L'Authority delle tlc: stop agli 144 da ottobre

Il Garante smentisce il Tar e predispospone un nuovo blocco automatico per i servizi a sovrapprezzo

Roma - Stop alle linee roventi. Mai più bollette salate per colpa di telefonate piccanti. Il blocco automatico delle chiamate per i servizi a sovrapprezzo (144 e affini) scatterà dal primo ottobre. Lo ha deciso l’Autorità per le telecomunicazioni con un nuovo provvedimento, dopo che il Tar del Lazio il 13 giugno aveva accolto un ricorso dei fornitori di servizi sulla precedente delibera, che prevedeva l’avvio del blocco dal primo luglio. L’autorità ha anche deciso una "capillare e tempestiva campagna informativa" che sarà realizzata non solo dagli operatori, ma anche da autorità e consumatori. Ad approvare il nuovo provvedimento è stato oggi il consiglio dell’Autorità per le garanzie nellecComunicazioni, che ha quindi scelto di non procedere nelle aule di tribunale con un eventuale ricorso al Consiglio di Stato, con l’intento di "stroncare il fenomeno dell’addebito di traffico truffaldino nelle bollette telefoniche".

Nuovo blocco Il provvedimento, spiega l’Agcom in una nota, si è reso necessario a seguito della recente ordinanza del Tar del Lazio che ha sospeso il precedente sbarramento che era fissato per il prossimo primo luglio. La nuova data di attivazione automatica del blocco è quindi stabilita al primo ottobre. A fare ricorso alla giustizia amministrativa erano stati alcuni fornitori di servizi e non gli operatori telefonici, che erano invece pronti a mettere il "lucchetto elettronico" alle famiglie italiane vittime, in alcuni casi, di bollette astronomiche dovute non solo a chiamate a maghi e oroscopi, ma anche a vere e proprie truffe. Il Tar, rinviando la trattazione di merito al mese di novembre e scatenando le proteste delle associazioni dei consumatori, aveva accolto la richiesta di sospensiva, di fatto bloccando il provvedimento precedente nella parte più rilevante, cioè la data di attivazione del blocco, ed evidenziando due elementi particolari di criticità: la delicatezza della questione e la necessità di dare completa informazione alle famiglie.

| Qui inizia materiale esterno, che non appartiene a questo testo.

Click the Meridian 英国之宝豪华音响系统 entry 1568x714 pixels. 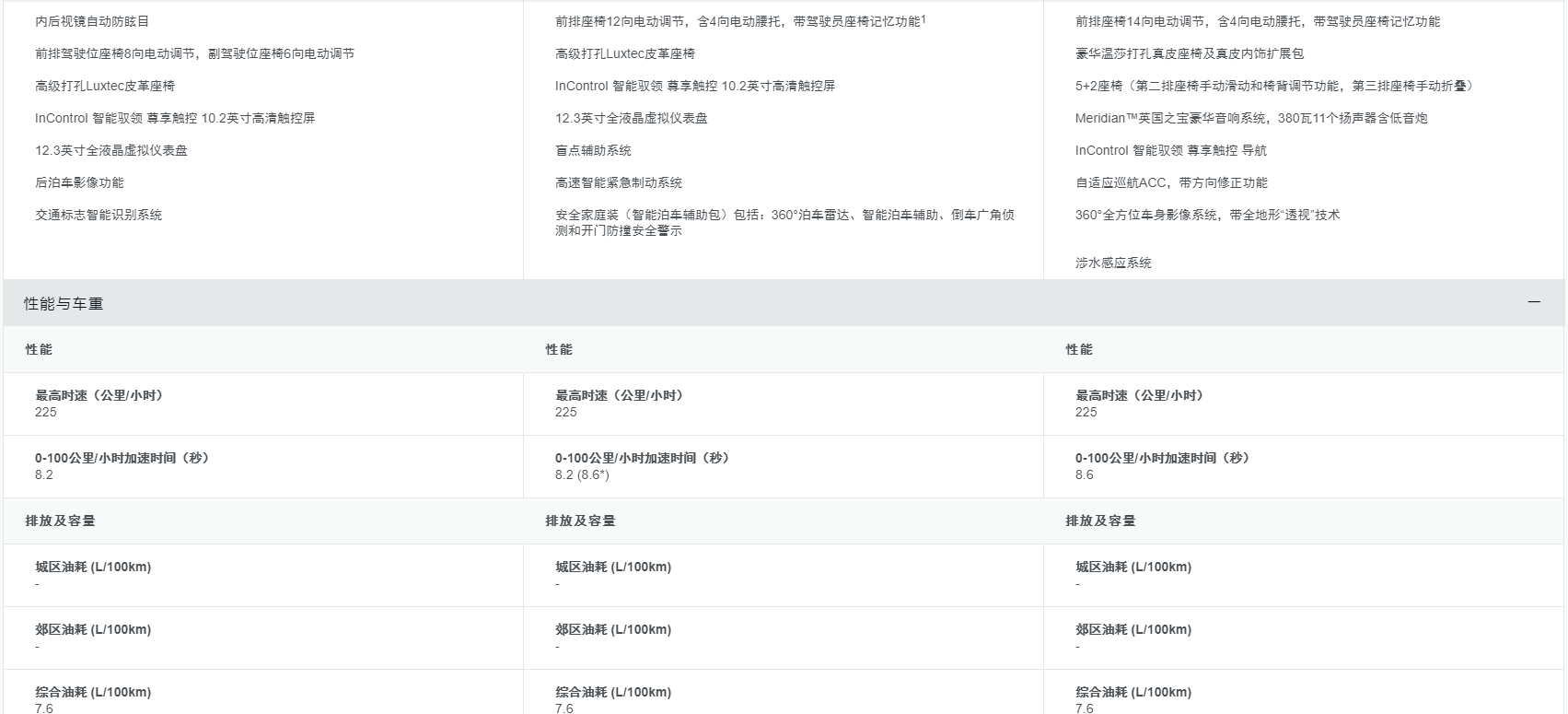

Informazioni salle famiglie Su quest’ultimo punto l’Autorità non si fa trovare impreparata. Il consiglio dell’organismo guidato da Corrado Calabrò, ha infatti deciso, in linea con la pronuncia del Tar, "una capillare e tempestiva campagna informativa (spot televisivi, annunci sulla stampa e sui siti web, comunicazioni in bolletta, opuscoli) che sarà realizzata non solo dagli operatori, ma anche direttamente da Agcom insieme alle associazioni dei consumatori, con le quali è stato definito un apposito protocollo d’intesa". Da qui a ottobre, insomma, le famiglie verranno informate in modo esaustivo sul blocco, in modo che non vengano colte di sorpresa. Resta comunque ferma, ricorda l’Autorità, la possibilità per gli utenti di anticipare sin d’ora il blocco, chiedendolo espressamente al proprio operatore di telefonia fissa, che è tenuto a fornirlo.